On this Two for Tuesdays, we’re gearing up for next week’s European Regional Meeting in Oslo! Our conferences always get me thinking about best practices for networking, so that my attorneys can make the most out of their conference attendance (and you can too!).
It’s easy to think of networking as something that happens only AT a conference or event, but if you’ve been reading along here at Zen, you know that it’s something that really occurs before, during and after. Since we’ve still got over a week until the conference kicks off, let’s focus today on two tips for networking before a conference.
Tip One: Review & Reach Out
While not all organizers do this, many of them will make an attendee list available prior to the conference or event taking place. If you really want to make the most out of your conference networking, study this list as soon as you get it.
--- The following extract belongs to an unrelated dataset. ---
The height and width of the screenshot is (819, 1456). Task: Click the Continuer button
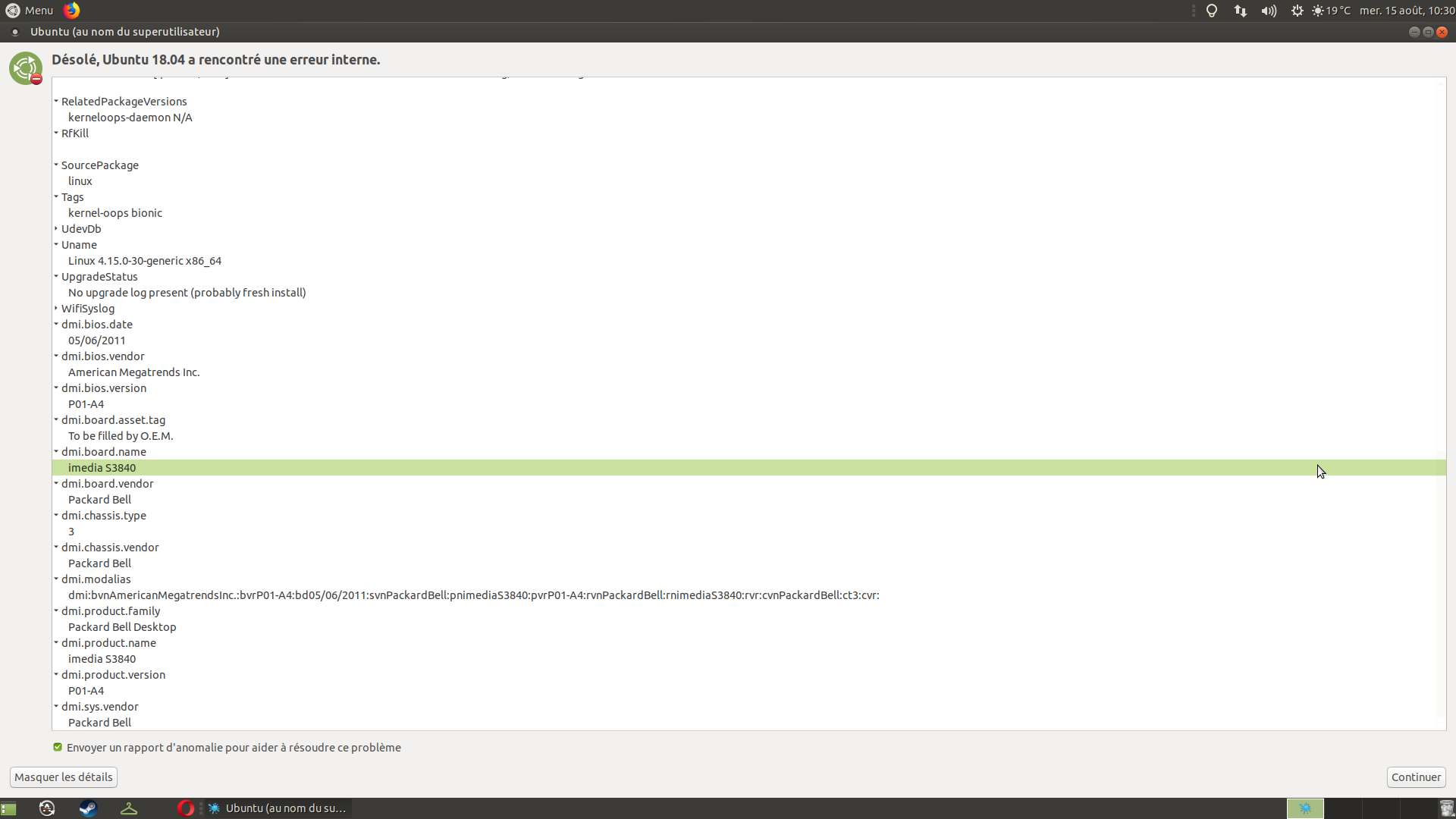tap(1416, 777)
You’re looking for companies, firms, geographic locations, specialties and more that may have some strategic crossover for you. For the sake of simplicity, we’ll use the ILN conferences as our example here for networking opportunities. Let’s say that your firm has done a few referrals with a firm in London, and that firm will have a representative at the conference. Put a star next to their name in your attendee list.
Look for cities where you know you’ll be visiting in the next few months, or where you traditionally do or refer a lot of work. See if the chair of the industry group you belong to will be in attendance. As you go through the list, put a mark next to the names of those you want to connect with – both those you have met already, and those you haven’t met yet.
The next step is to reach out – starting with LinkedIn is a great way to do this. Search for their name on LinkedIn and send them a connection request – make sure that you personalize it, and let the know that you’re both members of the same organization, and you’ll be attending the same event in a few days’ time.
Use this opportunity to also do a little due diligence on them. Look through their profile and get a sense of their expertise, their schooling, some of the work that they’ve done, etc. and make note of some possible talking points for when you meet them in person.
Find out if the organization offers a LinkedIn group for the group or the conference itself, and make sure that you’re a part of it. You can post a general query to the group, mentioning your attendance and that you’re looking forward to meeting everyone. If you’re arriving a day early (as I always suggest!), make note that you’re looking for a few people to meet for dinner. Even a small conference can benefit from breaking the group down even further to network, and some of the most valuable conversations happen around the dinner table the night before the conference.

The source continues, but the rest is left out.